Task prompt - What you return should be the lines of the data containing "will", each in full.

Records from a data source:
--

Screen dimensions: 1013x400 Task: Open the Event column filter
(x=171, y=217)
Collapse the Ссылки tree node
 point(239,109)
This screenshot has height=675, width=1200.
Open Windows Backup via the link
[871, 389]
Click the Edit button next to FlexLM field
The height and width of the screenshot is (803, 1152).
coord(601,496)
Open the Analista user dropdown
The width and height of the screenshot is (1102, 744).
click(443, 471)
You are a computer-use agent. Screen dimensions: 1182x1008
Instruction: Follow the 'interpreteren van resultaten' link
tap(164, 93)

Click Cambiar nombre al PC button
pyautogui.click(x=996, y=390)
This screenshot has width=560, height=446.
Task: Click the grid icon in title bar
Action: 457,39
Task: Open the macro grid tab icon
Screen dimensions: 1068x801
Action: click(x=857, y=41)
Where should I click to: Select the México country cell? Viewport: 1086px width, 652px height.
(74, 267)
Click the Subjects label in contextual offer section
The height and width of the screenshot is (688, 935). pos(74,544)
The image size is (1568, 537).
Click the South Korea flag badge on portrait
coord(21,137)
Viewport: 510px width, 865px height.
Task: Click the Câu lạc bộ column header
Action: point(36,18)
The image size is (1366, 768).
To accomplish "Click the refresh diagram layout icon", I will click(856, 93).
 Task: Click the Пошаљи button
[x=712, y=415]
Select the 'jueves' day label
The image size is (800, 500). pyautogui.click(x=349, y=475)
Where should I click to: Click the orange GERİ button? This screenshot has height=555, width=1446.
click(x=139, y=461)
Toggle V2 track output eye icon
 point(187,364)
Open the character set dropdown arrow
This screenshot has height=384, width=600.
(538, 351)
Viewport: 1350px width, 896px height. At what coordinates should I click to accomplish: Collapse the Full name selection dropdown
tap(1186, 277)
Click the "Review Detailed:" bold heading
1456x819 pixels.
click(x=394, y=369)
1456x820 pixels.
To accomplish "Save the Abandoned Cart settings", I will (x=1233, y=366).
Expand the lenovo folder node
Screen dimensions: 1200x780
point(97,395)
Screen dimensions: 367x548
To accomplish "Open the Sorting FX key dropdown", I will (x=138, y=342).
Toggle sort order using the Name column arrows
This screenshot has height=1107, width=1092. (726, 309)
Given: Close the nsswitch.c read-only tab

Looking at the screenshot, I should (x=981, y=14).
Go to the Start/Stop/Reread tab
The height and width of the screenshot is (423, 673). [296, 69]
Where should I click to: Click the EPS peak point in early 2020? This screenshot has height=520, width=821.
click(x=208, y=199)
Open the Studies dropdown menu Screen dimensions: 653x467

--

Expected answer -
To accomplish "Click the refresh diagram layout icon", I will click(856, 93).
To accomplish "Save the Abandoned Cart settings", I will (x=1233, y=366).
To accomplish "Open the Sorting FX key dropdown", I will (x=138, y=342).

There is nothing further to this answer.